## Instructions to follow
How many lines of the records below contain the word "category"? Reply with the number only.

## Available data
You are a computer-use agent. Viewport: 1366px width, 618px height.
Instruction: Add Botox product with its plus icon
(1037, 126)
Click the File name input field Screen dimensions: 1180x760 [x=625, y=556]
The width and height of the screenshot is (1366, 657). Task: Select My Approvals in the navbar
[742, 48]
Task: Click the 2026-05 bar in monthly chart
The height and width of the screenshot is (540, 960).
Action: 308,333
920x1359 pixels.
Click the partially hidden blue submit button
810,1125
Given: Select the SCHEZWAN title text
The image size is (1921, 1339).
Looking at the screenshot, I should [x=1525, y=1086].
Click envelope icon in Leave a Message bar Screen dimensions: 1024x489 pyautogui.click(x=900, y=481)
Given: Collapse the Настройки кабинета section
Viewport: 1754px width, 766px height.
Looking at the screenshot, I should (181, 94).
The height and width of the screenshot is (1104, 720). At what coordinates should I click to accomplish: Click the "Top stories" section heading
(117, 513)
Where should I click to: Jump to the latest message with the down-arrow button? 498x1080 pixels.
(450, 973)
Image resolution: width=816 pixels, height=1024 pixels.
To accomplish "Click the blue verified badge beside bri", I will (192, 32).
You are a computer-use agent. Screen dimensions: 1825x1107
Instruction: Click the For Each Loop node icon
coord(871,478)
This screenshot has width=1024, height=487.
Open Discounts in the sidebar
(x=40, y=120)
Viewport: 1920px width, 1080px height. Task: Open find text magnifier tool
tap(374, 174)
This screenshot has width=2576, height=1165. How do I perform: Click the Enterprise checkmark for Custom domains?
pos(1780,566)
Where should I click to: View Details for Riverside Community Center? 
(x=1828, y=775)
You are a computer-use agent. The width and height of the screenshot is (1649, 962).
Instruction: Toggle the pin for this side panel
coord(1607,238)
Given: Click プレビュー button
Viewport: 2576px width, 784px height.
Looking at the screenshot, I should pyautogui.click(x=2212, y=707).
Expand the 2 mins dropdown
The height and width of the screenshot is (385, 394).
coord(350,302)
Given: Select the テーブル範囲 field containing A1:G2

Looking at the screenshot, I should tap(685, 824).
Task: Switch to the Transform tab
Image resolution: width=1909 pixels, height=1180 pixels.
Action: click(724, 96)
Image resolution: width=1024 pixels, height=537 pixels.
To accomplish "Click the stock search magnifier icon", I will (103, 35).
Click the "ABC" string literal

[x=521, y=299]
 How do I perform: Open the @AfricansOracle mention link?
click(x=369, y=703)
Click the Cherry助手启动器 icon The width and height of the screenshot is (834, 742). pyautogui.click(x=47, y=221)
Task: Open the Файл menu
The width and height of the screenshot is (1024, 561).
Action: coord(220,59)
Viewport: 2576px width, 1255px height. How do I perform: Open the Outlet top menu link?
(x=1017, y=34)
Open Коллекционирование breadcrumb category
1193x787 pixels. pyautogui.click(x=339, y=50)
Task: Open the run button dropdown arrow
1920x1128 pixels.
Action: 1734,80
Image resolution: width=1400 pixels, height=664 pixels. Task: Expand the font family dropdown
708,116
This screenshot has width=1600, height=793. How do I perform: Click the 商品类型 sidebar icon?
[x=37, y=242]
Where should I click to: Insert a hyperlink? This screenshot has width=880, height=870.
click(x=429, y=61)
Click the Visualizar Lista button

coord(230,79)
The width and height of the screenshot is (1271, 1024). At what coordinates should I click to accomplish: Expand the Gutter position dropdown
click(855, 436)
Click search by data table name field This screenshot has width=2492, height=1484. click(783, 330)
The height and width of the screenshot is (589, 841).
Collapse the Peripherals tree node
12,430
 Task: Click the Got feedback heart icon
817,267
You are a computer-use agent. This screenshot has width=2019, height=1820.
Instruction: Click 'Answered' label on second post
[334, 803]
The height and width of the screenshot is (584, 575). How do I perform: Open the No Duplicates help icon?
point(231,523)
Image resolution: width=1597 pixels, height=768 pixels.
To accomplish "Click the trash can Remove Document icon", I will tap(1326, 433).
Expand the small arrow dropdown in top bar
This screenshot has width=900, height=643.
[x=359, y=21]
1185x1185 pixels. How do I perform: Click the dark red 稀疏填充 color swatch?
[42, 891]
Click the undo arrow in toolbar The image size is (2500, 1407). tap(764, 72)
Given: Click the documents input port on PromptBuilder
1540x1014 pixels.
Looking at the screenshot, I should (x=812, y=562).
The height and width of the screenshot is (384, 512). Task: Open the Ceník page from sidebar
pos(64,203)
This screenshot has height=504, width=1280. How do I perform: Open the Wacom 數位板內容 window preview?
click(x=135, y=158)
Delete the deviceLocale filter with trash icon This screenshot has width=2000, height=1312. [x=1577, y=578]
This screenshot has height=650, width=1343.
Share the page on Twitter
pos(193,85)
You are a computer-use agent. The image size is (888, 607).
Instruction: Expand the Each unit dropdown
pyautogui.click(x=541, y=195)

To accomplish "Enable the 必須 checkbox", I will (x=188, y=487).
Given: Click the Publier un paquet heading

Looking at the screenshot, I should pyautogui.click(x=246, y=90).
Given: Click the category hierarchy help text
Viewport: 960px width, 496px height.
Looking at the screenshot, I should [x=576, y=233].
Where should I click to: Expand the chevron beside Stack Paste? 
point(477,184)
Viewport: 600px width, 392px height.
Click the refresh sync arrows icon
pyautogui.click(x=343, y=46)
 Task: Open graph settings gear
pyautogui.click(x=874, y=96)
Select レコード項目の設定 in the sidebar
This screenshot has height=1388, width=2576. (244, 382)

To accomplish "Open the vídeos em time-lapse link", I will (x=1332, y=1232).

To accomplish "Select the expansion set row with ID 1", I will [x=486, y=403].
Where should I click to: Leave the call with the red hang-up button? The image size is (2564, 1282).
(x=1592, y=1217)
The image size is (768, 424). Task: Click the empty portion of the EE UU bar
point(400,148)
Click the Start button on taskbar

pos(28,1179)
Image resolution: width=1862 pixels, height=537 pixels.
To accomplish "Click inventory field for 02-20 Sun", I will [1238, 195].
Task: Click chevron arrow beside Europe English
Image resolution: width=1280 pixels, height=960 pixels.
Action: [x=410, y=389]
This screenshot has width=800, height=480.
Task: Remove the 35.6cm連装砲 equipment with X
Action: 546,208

## Response to this task
2